# Templated numerical integrators in C++

I find myself writing numerical integrators for physics solvers often enough^{*} that I wished I didn’t have to keep rewriting them every time I used a different linear algebra library or changed the dimensions what I was solving.

This is exactly what C++ templates are great for—writing code that works with multiple types with similar interfaces. So I whipped up Euler, midpoint, and Runge-Kutta order 4 (RK4) integrators with a generic C++ template interface.

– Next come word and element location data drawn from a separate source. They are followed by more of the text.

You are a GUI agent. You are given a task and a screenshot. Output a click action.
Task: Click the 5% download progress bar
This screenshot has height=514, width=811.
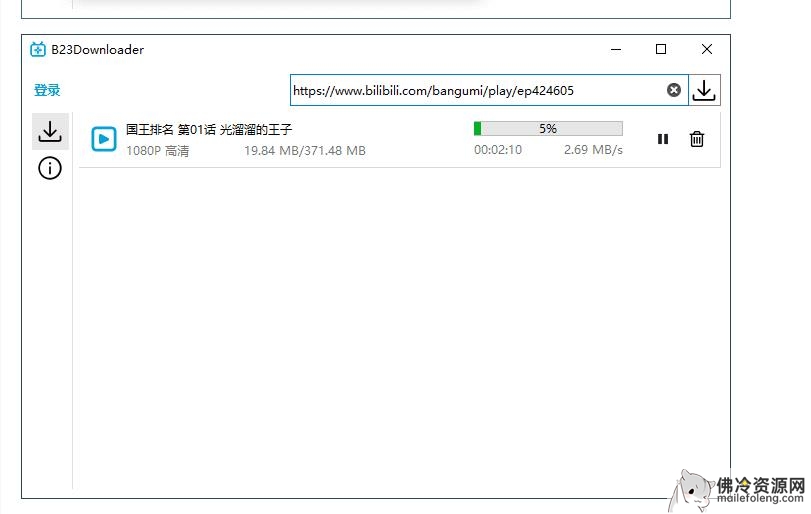[548, 128]
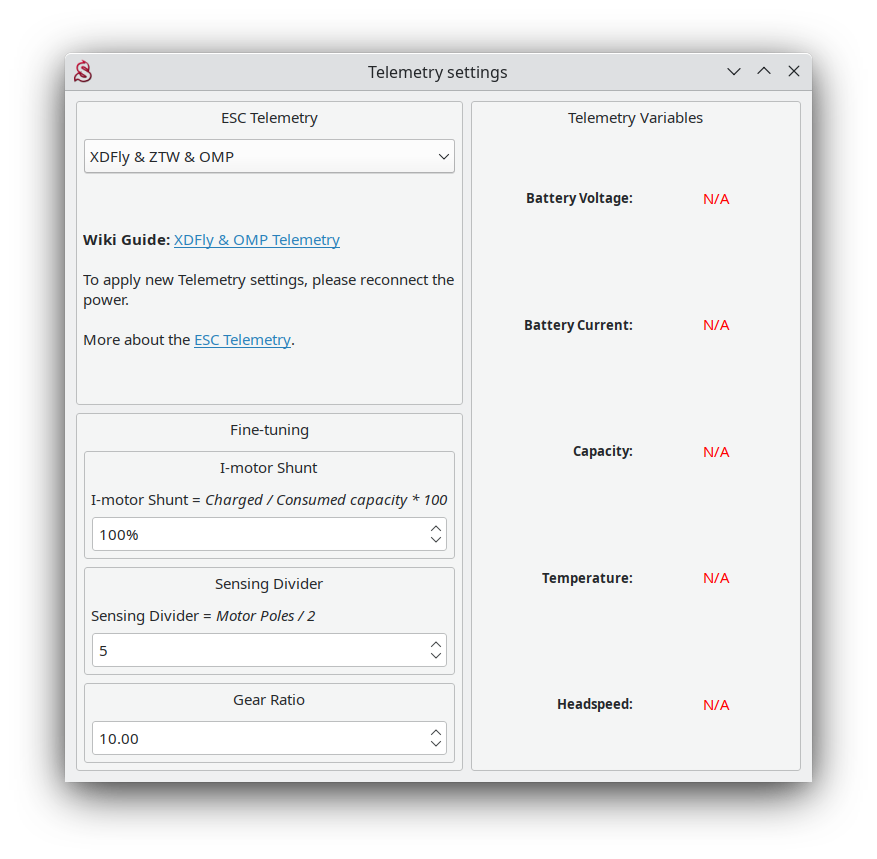Click the app logo icon in title bar
The width and height of the screenshot is (877, 859).
click(x=83, y=72)
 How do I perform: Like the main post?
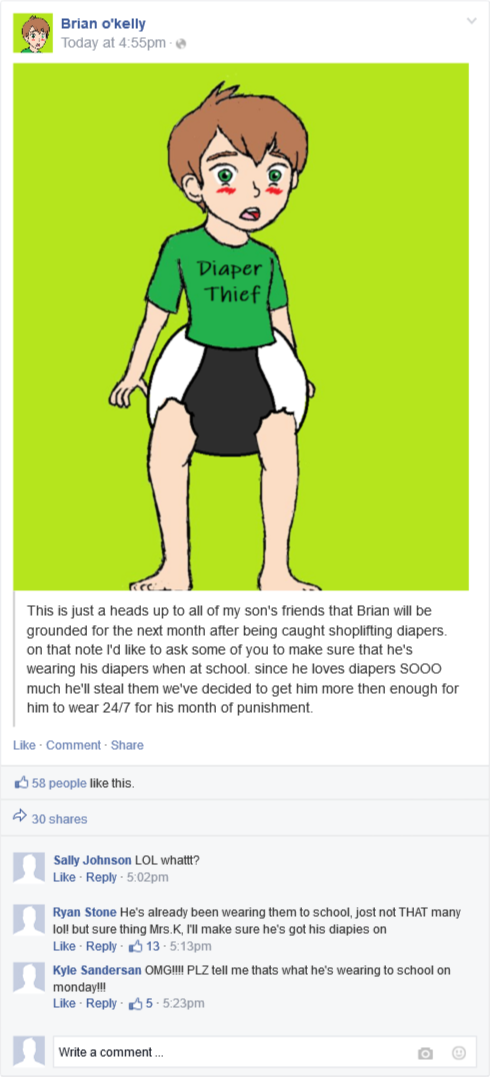pos(25,745)
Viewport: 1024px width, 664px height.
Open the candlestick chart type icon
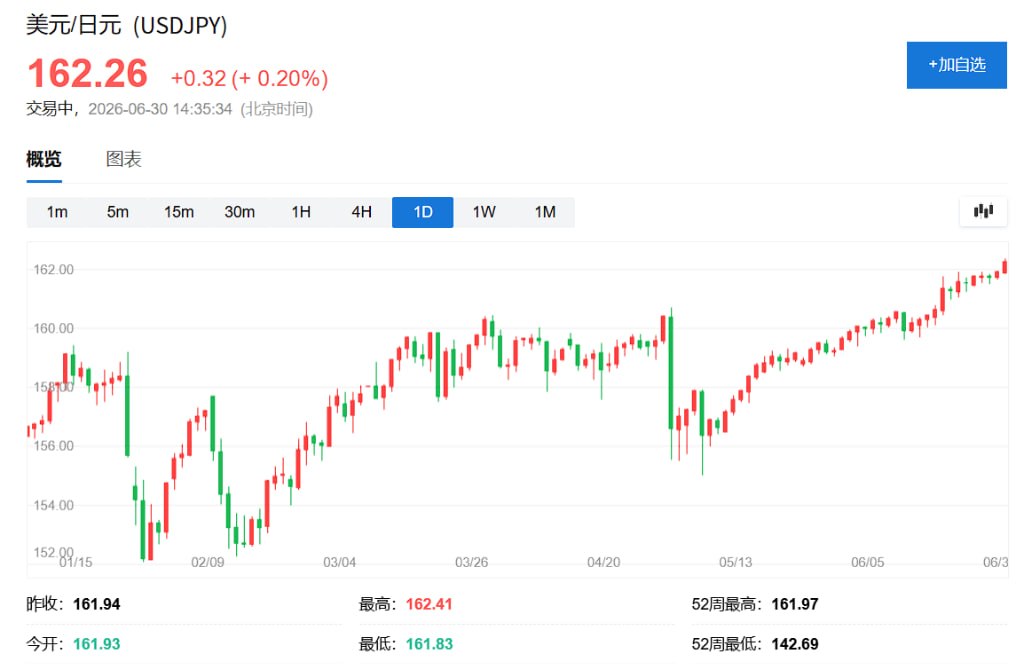pos(983,212)
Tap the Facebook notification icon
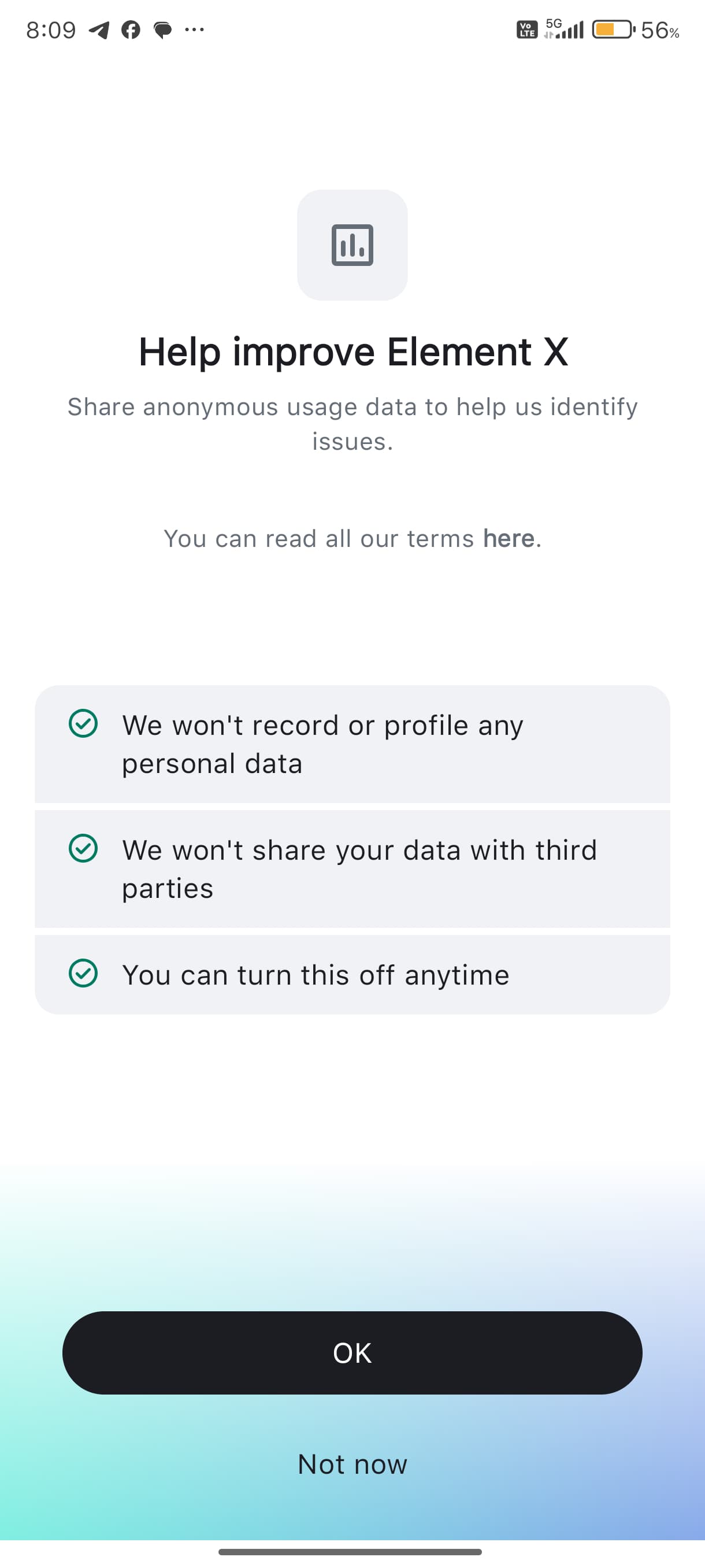Viewport: 705px width, 1568px height. (131, 29)
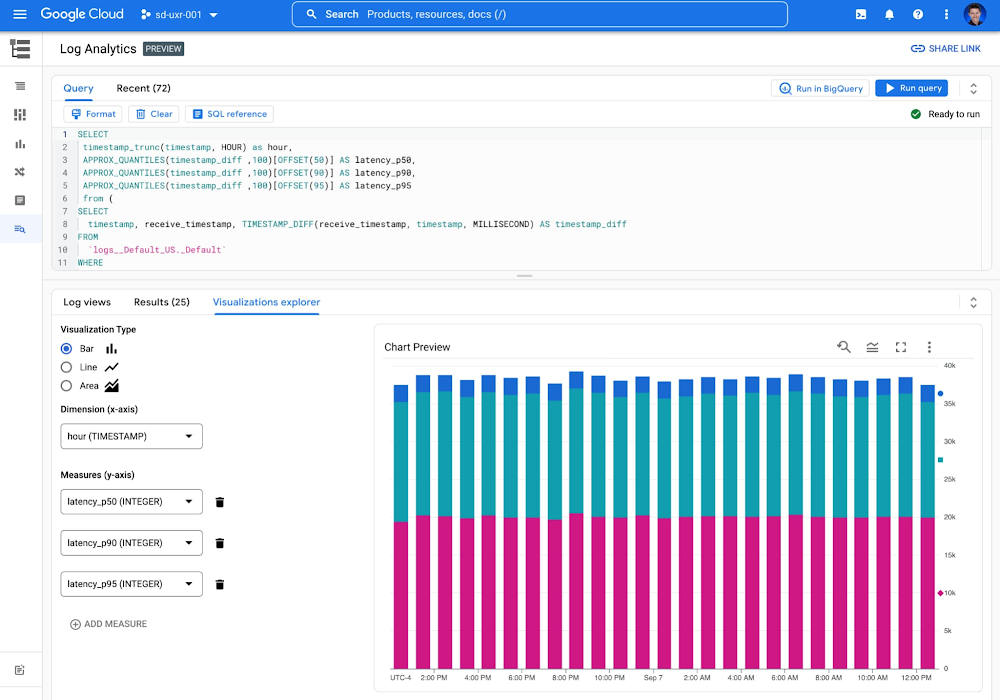Delete the latency_p95 measure
The height and width of the screenshot is (700, 1000).
[x=220, y=584]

Now I know templates are scary and all, but you don’t need to know them to use my code. Here’s a simple example of a physics simulator loop for solving 1D Newtonian physics with constant acceleration:

```
#include "Integrators.h"
// acceleration evaluation function - just return a constant
float constAccel(float pos, float vel, float t) {
return 1.f;
}
void simLoop() {
IntegratorRK4 integrator;
// 1D particle states (positions and velocities) & buffers for next state
std::vector<float> poss, vels, nextPoss, nextVels;
// system time state and timestep size
float t = 0.f, dt = 1.f / 100;
while (true) {
// integrate accelerations to velocities & velocities to positions
for (size_t i = 0; i < poss.size(); i++) {
integrator.evaluate(poss[i], vels[i], constAccel, t, dt, nextPoss[i], nextVels[i]);
}
// take a timestep
t += dt;
// advance state to the next state
poss.swap(nextPoss);
vels.swap(nextVels);
}
}
```

It’s pretty straightforward: every physics iteration, make the following call for every particle `i`

: `integrator.evaluate(poss[i], vels[i], constAccel, t, dt, nextPoss[i], nextVels[i])`

. Thanks to type inference, the actual templates are hidden from you. But what are those arguments?

`poss[i]`

and`vels[i]`

are the particle’s state (position and velocity)`constAccel`

is a function that returns the acceleration for that particle (in this case a constant)`t`

and`dt`

are the system time and timestep`nextPoss[i]`

and`nextVels[i]`

are the outputs to the call—they get written with the next state of the particle

Of course, those arguments don’t have to be limited to those in that example. For example, we can do:

```
template<typename Vector, typename Scalar>
struct DragAndConstAccel {
const Vector accel;
const Scalar drag;
DragAndConstAccel(const Vector &accel, double drag) :
accel(accel), drag(drag) {
}
Vector operator()(const Vector &pos, const Vector &vel, Scalar t) {
return accel - vel * drag;
}
};
void simLoop() {
IntegratorRK4 integrator;
std::vector<std::complex<double> > poss, vels, nextPoss, nextVels;
double t = 0.0, dt = 1.0 / 100;
while (true) {
for (size_t i = 0; i < poss.size(); i++) {
integrator.evaluate(poss[i],
vels[i],
DragAndConstAccel<std::complex<double>, double>(1.0, 0.25),
t,
dt,
nextPoss[i],
nextVels[i]);
}
t += dt;
poss.swap(nextPoss);
vels.swap(nextVels);
}
}
```

Here I made our system positions and velocities be `std::complex<double>`

s (why would you ever do this?), the time and timestep be `double`

, and replaced the constant acceleration function with a neat functor that can maintain state. In this case, the acceleration functor applies a constant acceleration with a drag acceleration that’s linear to the velocity.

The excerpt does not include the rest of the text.